Gli incontri, però, non finiscono qui. Mongardo conosce Theo, un commerciante di quadri e gioielli di origine greca. Insieme si recano a Barcellona, poi New York, poi accade l’imprevisto e Mongardo resta solo, è costretto nuovamente a fuggire, in compagnia di un grosso diamante che conserva nel più sacro dei buchi, destinazione Città del Messico, dove viene a sapere della morte della madre, per poi giungere a L’Avana. Meno di duecento pagine ricche di colpi di scena, di spostamenti nello spazio, nei quali Mongardo viene travolto dagli eventi, frequenta la gente più disparata, dalle prostitute ai divi di Hollywood, dai poveri disperati delle periferie cubane ai ricchi faccendieri europei.
A questa tribolazione di contenuti corrisponde una parallela effervescenza linguistica. Non c’è spazio in questo libro per artifici letterari, espressionismi ricercati o quant’altro.
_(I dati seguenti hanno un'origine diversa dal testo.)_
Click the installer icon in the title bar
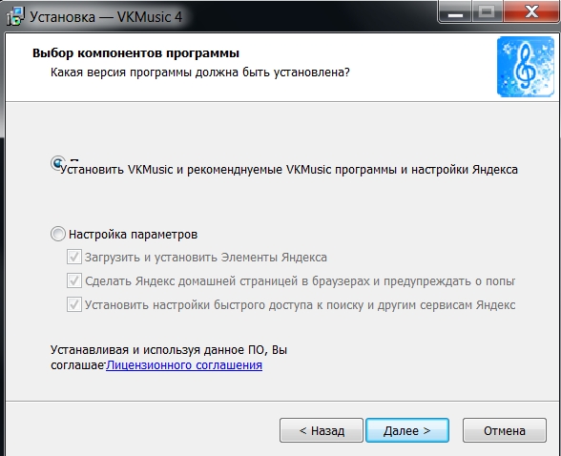Screen dimensions: 561x456 click(x=15, y=16)
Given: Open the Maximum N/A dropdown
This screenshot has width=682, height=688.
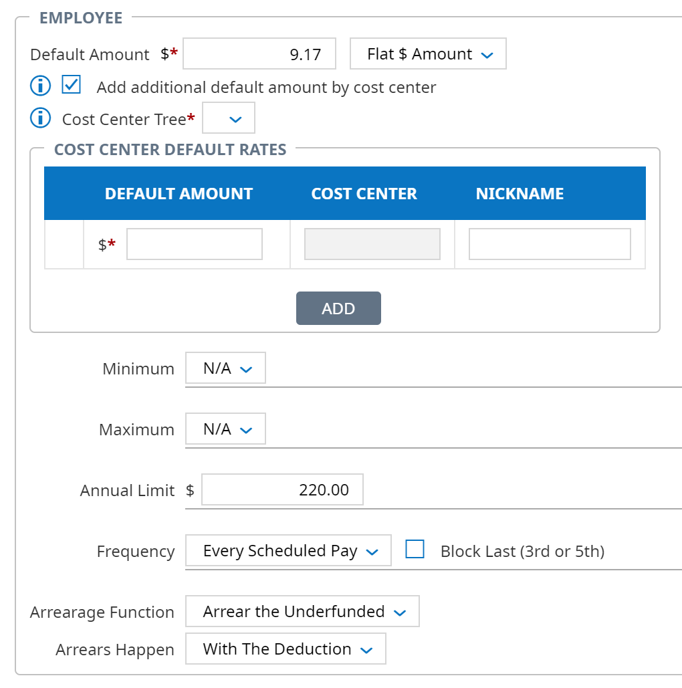Looking at the screenshot, I should coord(225,429).
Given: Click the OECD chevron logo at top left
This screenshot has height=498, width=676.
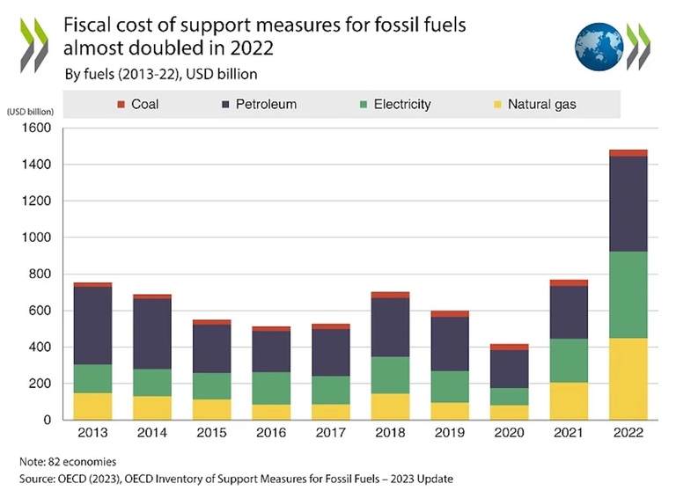Looking at the screenshot, I should pos(32,46).
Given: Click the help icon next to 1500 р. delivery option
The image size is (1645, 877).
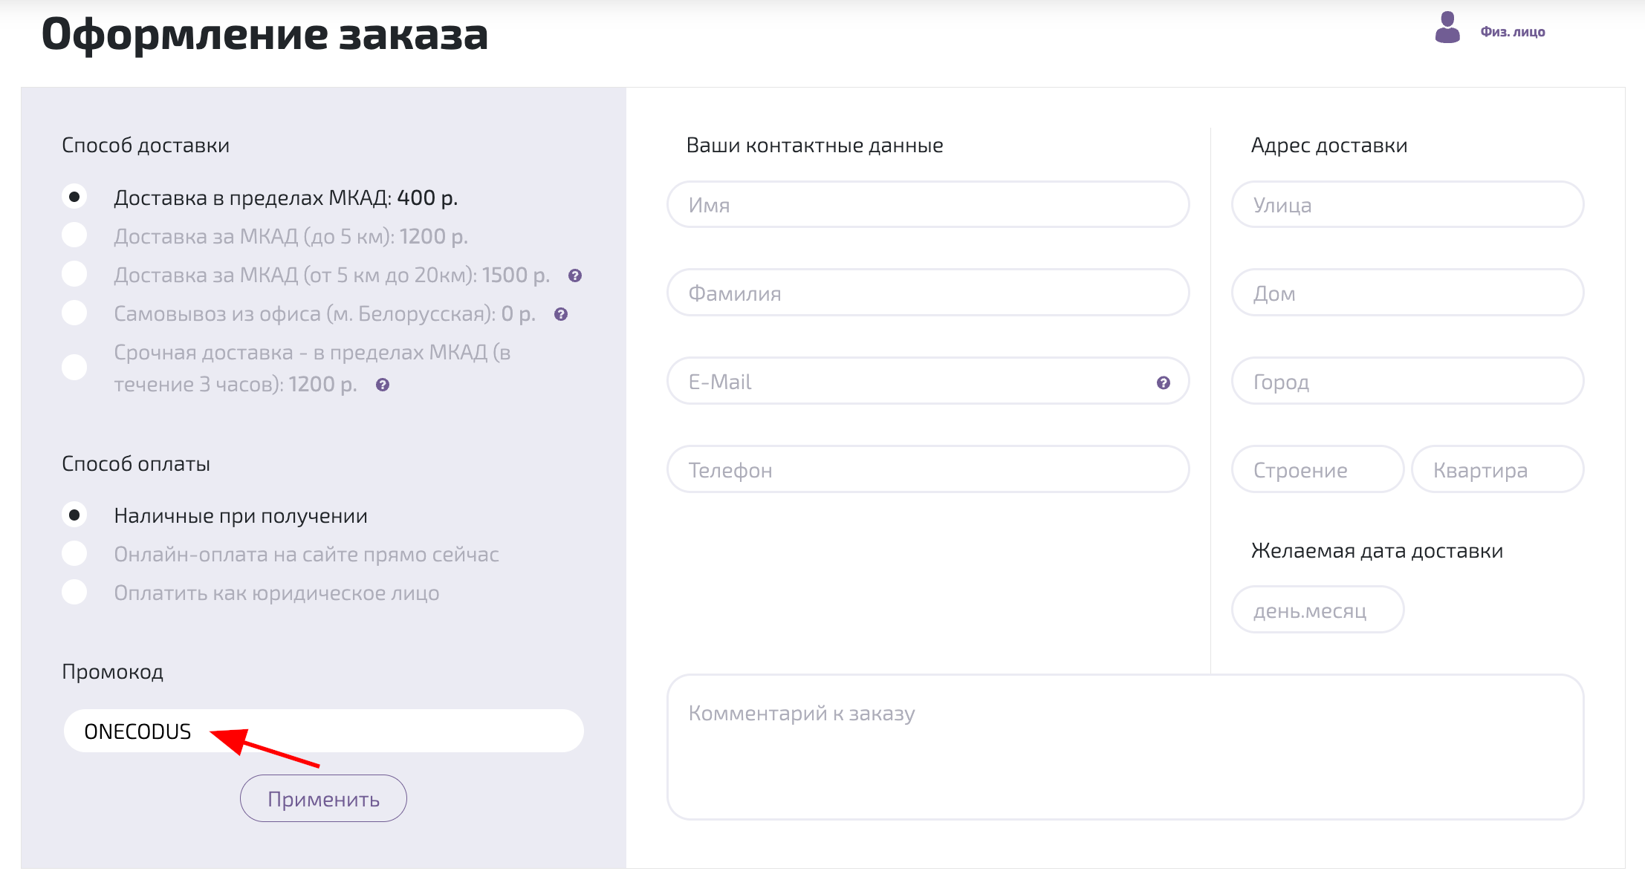Looking at the screenshot, I should [574, 274].
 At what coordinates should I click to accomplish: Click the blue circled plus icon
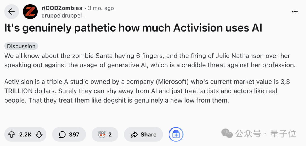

A tessere il mondo di Mongardo è una lingua viva, calda e necessaria, senza fronzoli, priva di orpelli, che olezza di vita vissuta. Alla fine del viaggio, come è giusto che sia, ci troviamo dinanzi ad un Mongardo diverso, cambiato, perché no, cresciuto. “Sono orfano e uomo”, scrive Mongardo a conclusione delle sue peripezie. Sintesi perfetta dell’avvenuto mutamento.